Host TNF-alpha-1031 and -863 promoter single nucleotide polymorphisms determine the risk of benign ulceration after H. pylori infection.

OBJECTIVES

This study tested whether host genotypes of the tumor necrosis factor-alpha (TNF-alpha) promoter single nucleotide polymorphism (SNP) could determine clinical and histological outcomes after Helicobacter pylori infection.

METHODS

A total of 524 dyspeptic patients, 424 with and 100 without H. pylori infection, were checked for TNF-alpha promoter SNP over the locus on -1031(T/C), -863(C/A), -857(C/T), -806(C/T), and -308(G/A) by sequence-specific oligonucleotide probe. Each patient received panendoscopy to take gastric biopsy to detect H. pylori infection and its related histology using the updated Sydney's system.

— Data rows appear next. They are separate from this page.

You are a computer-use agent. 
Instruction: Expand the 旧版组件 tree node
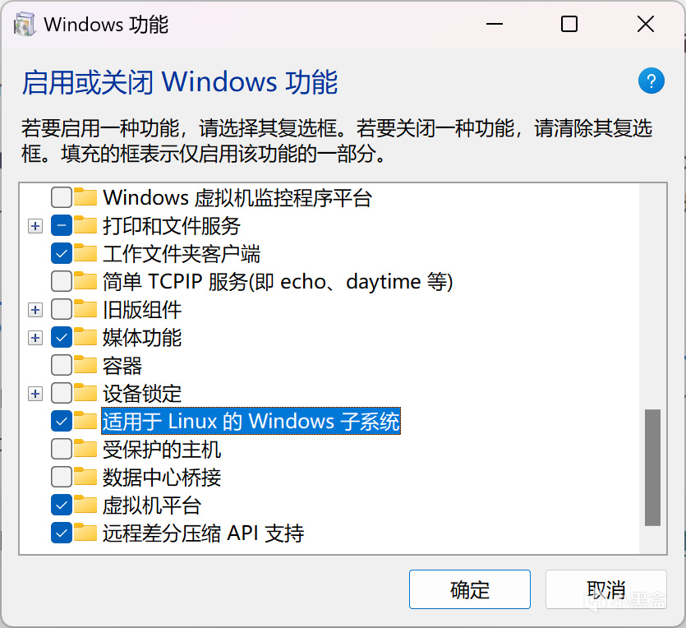tap(35, 310)
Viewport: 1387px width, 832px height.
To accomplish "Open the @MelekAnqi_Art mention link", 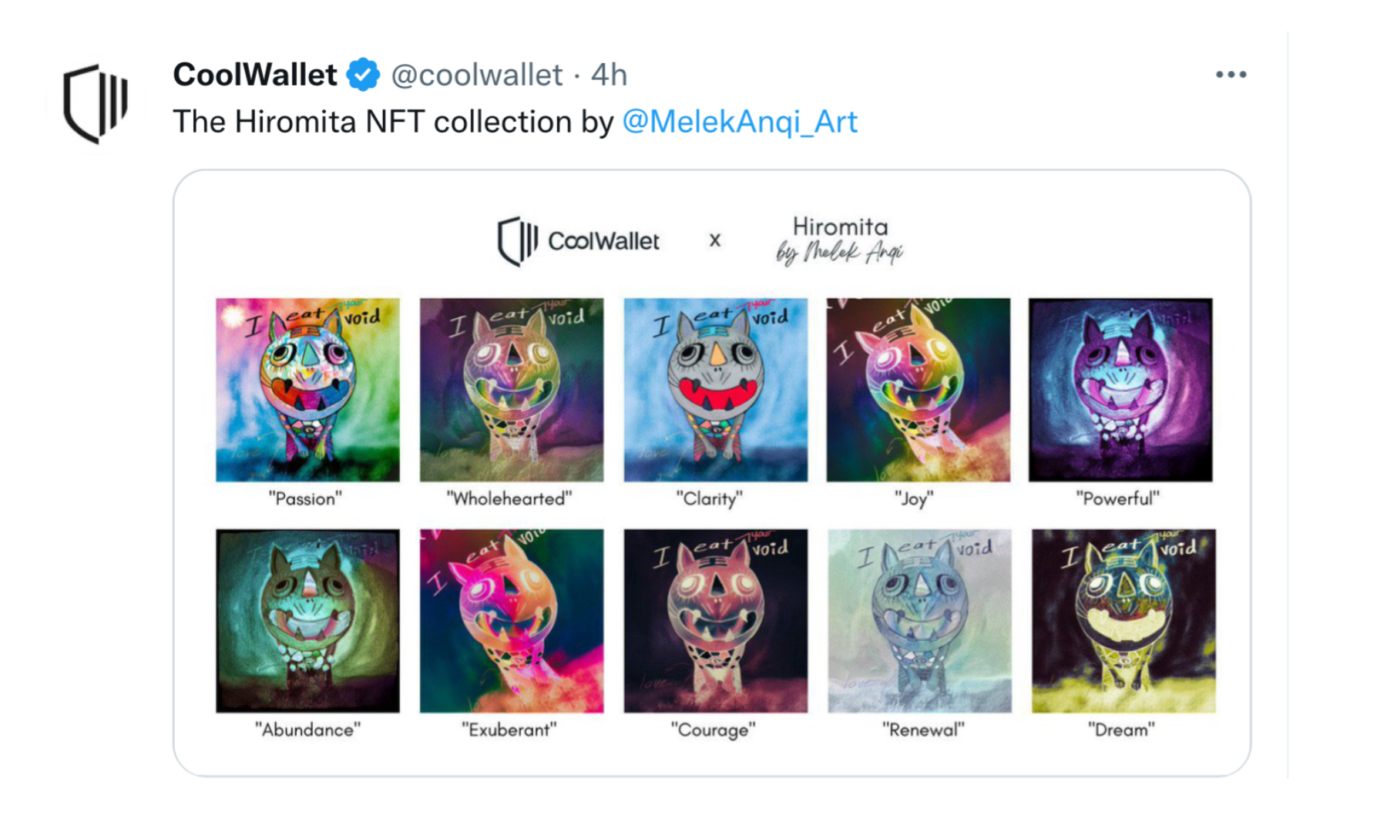I will tap(739, 122).
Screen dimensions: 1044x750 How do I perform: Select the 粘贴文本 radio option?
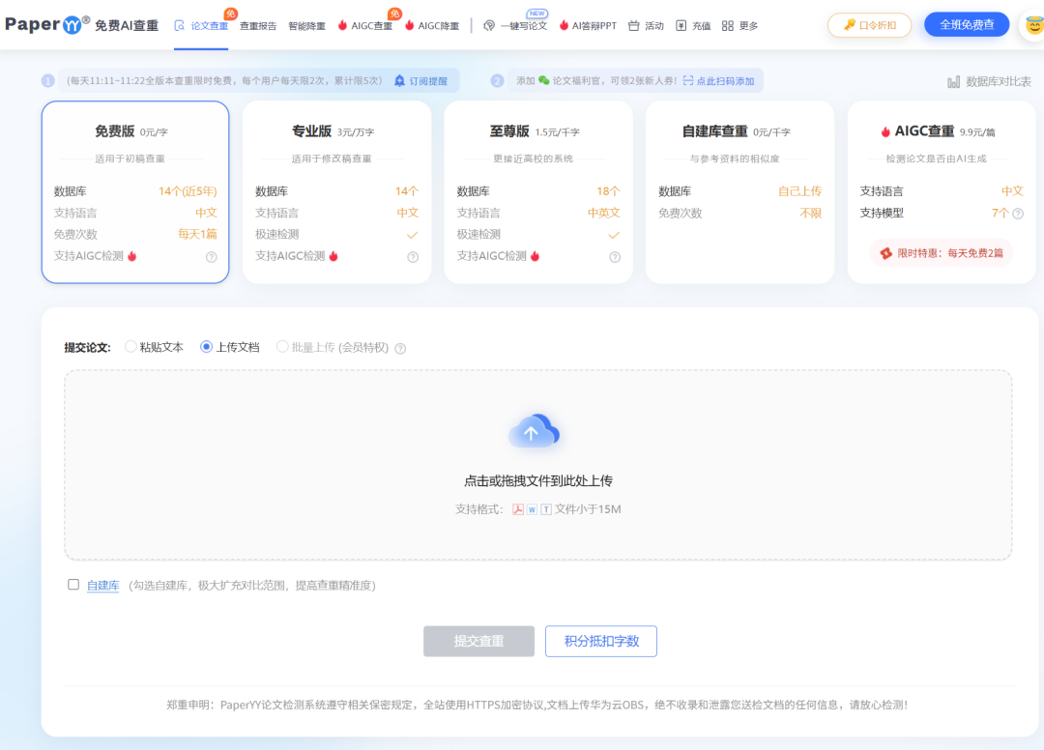[x=131, y=347]
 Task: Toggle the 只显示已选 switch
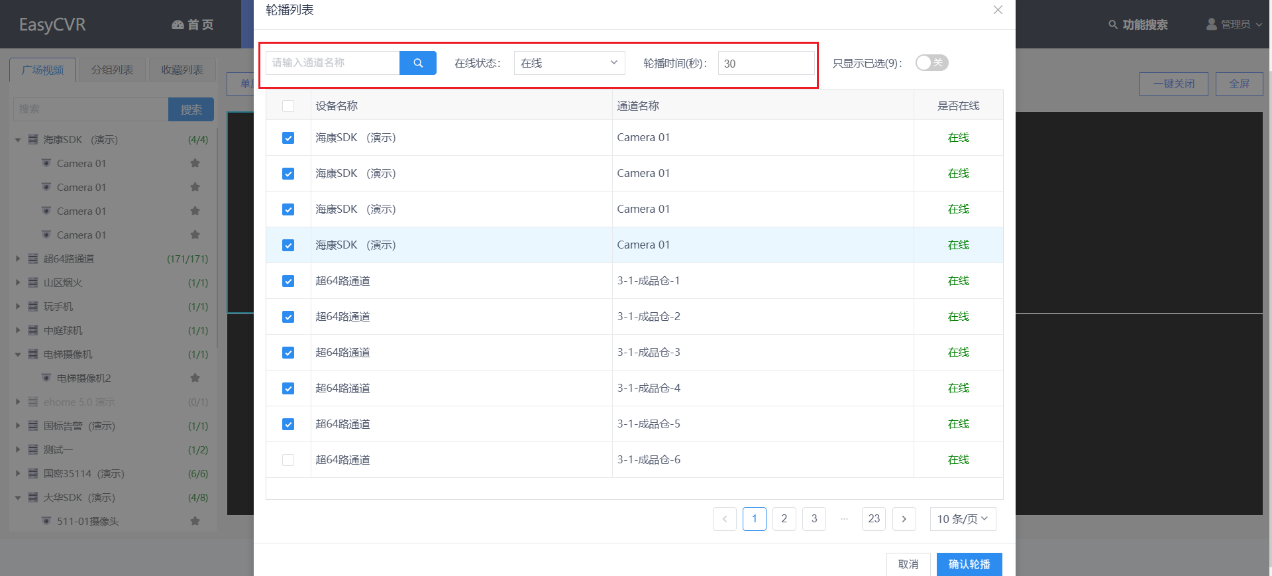pos(931,63)
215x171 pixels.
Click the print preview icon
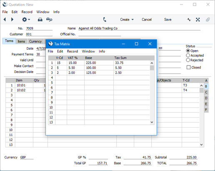49,20
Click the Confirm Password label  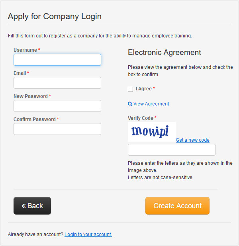pos(34,119)
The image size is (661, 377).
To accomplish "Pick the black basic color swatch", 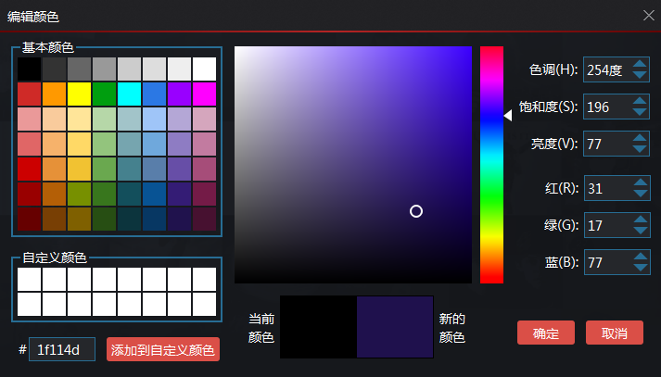I will [29, 69].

Gastric TNF-alpha expressions were stained by immunohistochemistry.

RESULTS

In H. pylori-infected patients, -1031C or -863A carriers of TNF-alpha promoter had more severe gastric neutrophil infiltration and TNF-alpha gastric staining than individuals with -1031TT or -863CC genotype, respectively (p<0.05). The multivariate logistic regression verified both -1031C and -863A carriers were independent risk factors to have duodenal ulcers and gastric ulcer without IM in the H. pylori-infected hosts (p<0.05). As compared to -863CC and -1031TT genotype combinations, the ulcer risk after H. pylori infection was 2.46 (95% CI: 1.32-4.59, p<or=0.00001) for the carriers with either -1031C or -863A allele, and even elevated to 6.06 (95% CI: 3.57-10.21, p<or=0.00001) for the individuals harboring both -863A and -1031C alleles. For patients with gastric ulcer, the 863CC genotype had a higher rate to have intestinal metaplasia than -863A carrier (p<or=0.005).

CONCLUSIONS

TNF-alpha-1031 and -863 promoter SNP should be novel host factors to determine the gastric inflammation and risk of peptic ulceration upon H. pylori infection.